● **Given task**
Copy the records below word for word, starting at the line that has "Where should I" and stopping after the line that has "coord(621,8)". Omit the pictures from your copy.

● **Material provided**
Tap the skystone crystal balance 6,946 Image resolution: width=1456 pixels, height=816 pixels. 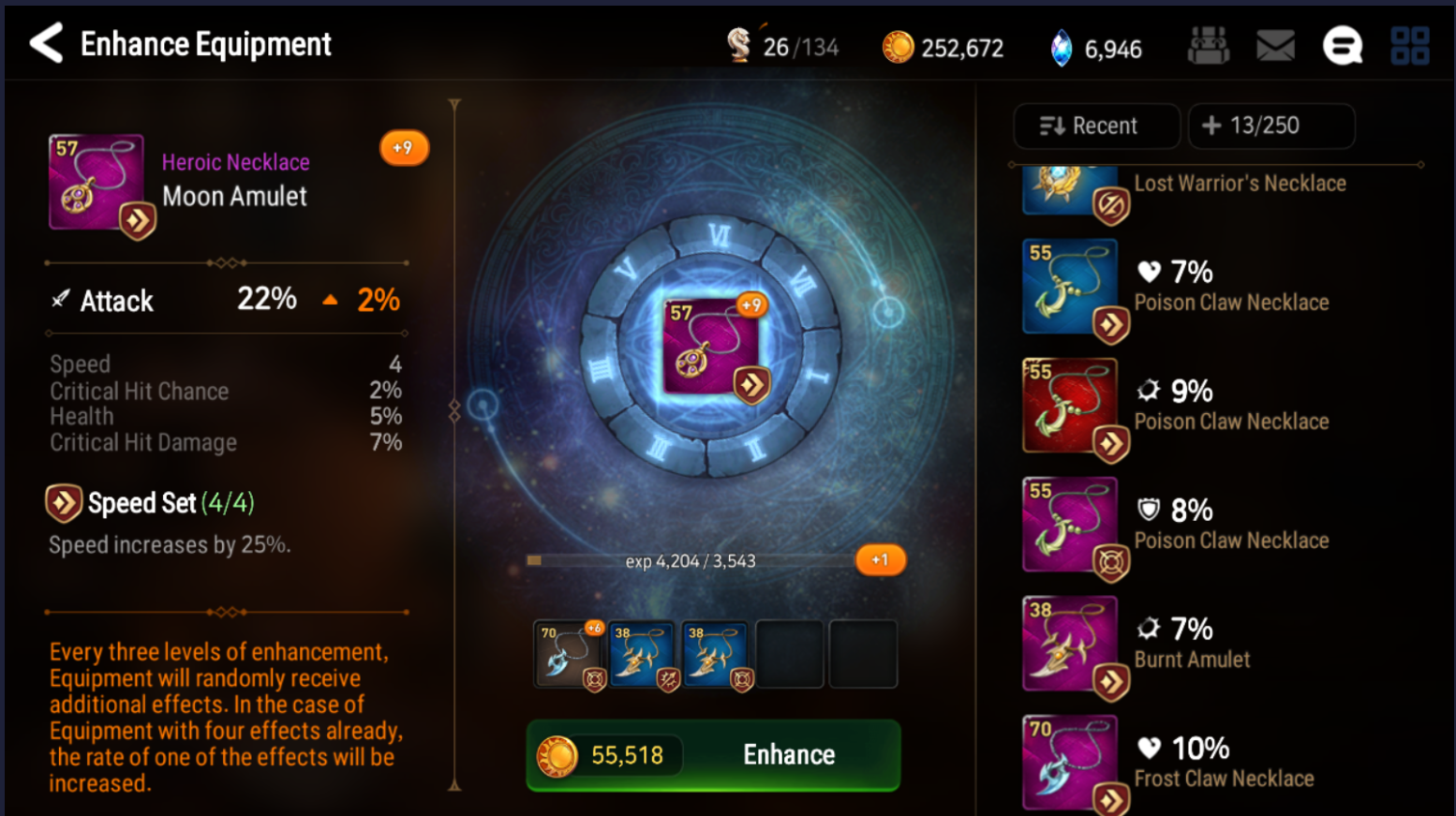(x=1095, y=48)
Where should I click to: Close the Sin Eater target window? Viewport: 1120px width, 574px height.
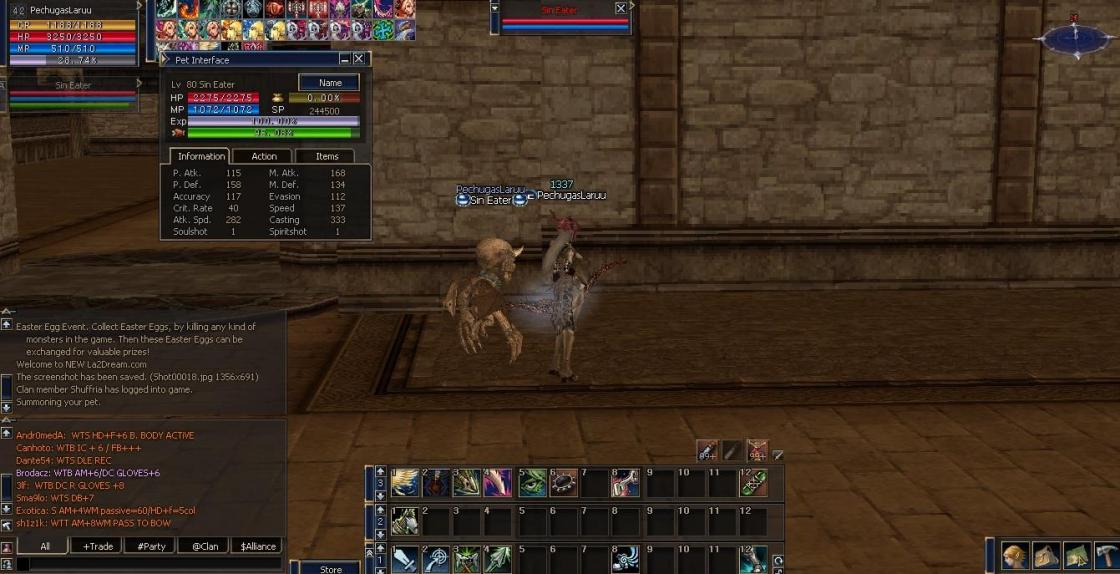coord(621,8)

...

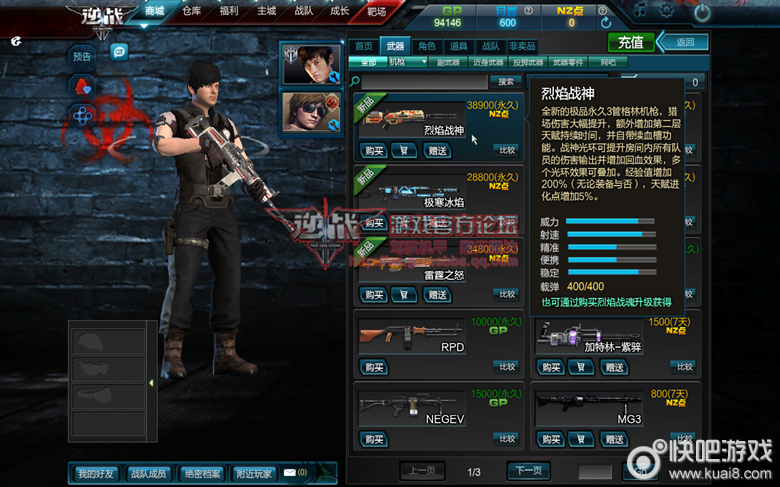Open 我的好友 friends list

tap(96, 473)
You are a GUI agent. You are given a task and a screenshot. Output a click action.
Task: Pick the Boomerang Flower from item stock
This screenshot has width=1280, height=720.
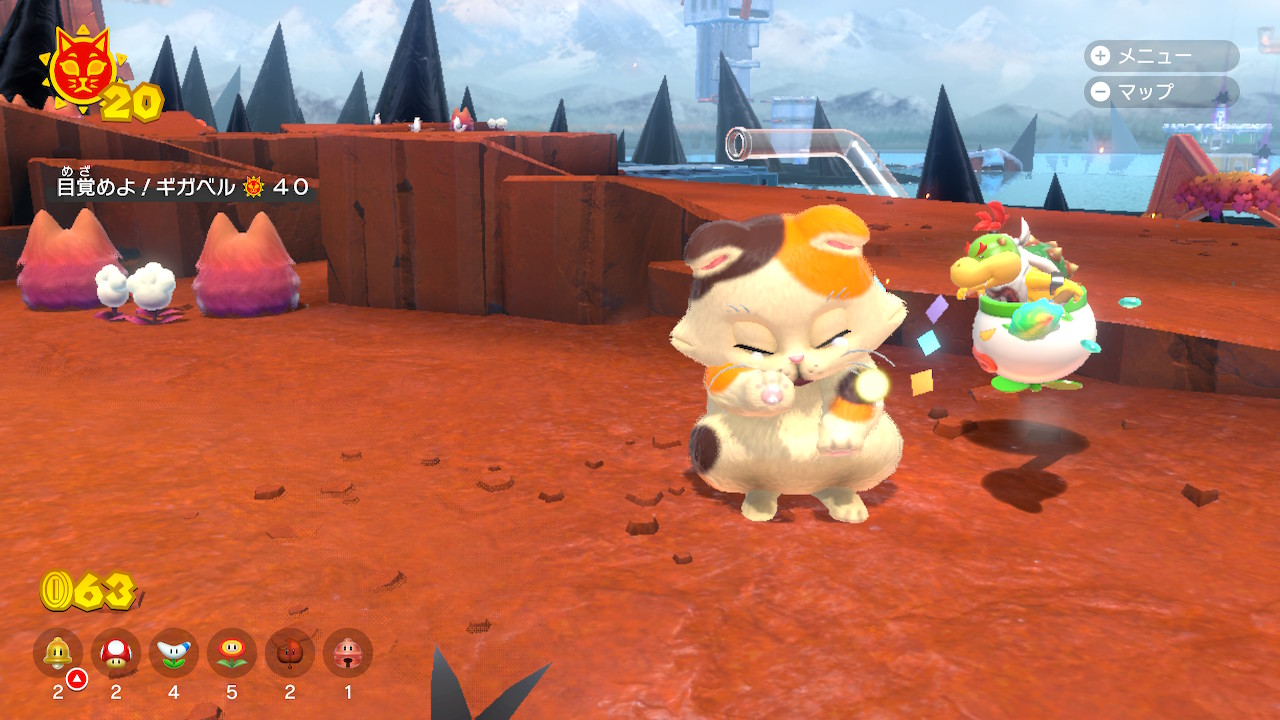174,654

● **Finished exercise**
Where should I click to: Close the Sin Eater target window? Viewport: 1120px width, 574px height.
coord(621,8)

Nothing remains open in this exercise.